Porcine reproductive and respiratory syndrome viruses predominant in southeastern China from 2004 to 2007 were from a common source and underwent further divergence.

The full-length glycoprotein 5 (GP5) gene and a partial nonstructural protein 2 (NSP2) gene fragment of 46 porcine reproductive and respiratory syndrome viruses (PRRSV) from pig farms in southeastern China between 2004 and 2007 were sequenced for phylogenetic analysis. All of the PRRSV isolates in this study were of the North American type, and the majority of them were clustered in subgroup II and had 84.1-89.1% amino acid sequence identity to those of subgroup I including the North American strain VR-2332. Three variable regions containing epitopes A and B in the N-terminal region were identified and found to be under positive selection.
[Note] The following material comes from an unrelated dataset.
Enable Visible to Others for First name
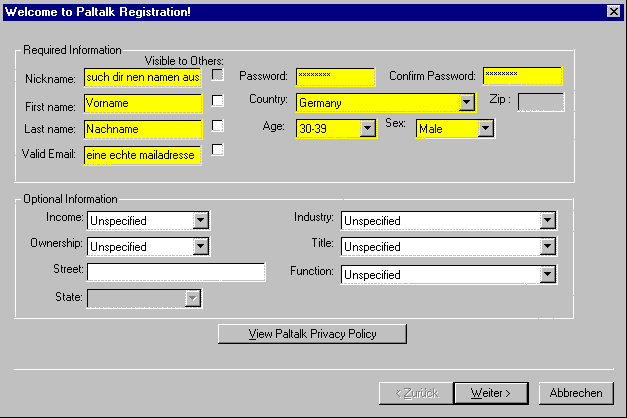The width and height of the screenshot is (627, 418). pos(217,101)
Several additional mutations, which were also located in the variable regions, were seen in isolates from the years 2006 and 2007 in subgroup II, as compared with those of earlier years (2004-2005) in the same group. Further analysis revealed that the majority of the subgroup II PRRSV isolates prevalent in the region since 2004 had thirteen mutation sites that distinguished them from subgroup I strains, indicating a possible introduction of a certain strain from the same source in the region or elsewhere well before 2004. A 29-aa deletion in the NSP2 fragment was found in PRRSV isolates as early as in 2005, one year earlier than the virulent PRRSV with the same deletion became dominant in China. Taken together, this study shows that subgroup II PRRSV strains with a partial deletion of nsp2 are currently prevailing in southeastern China.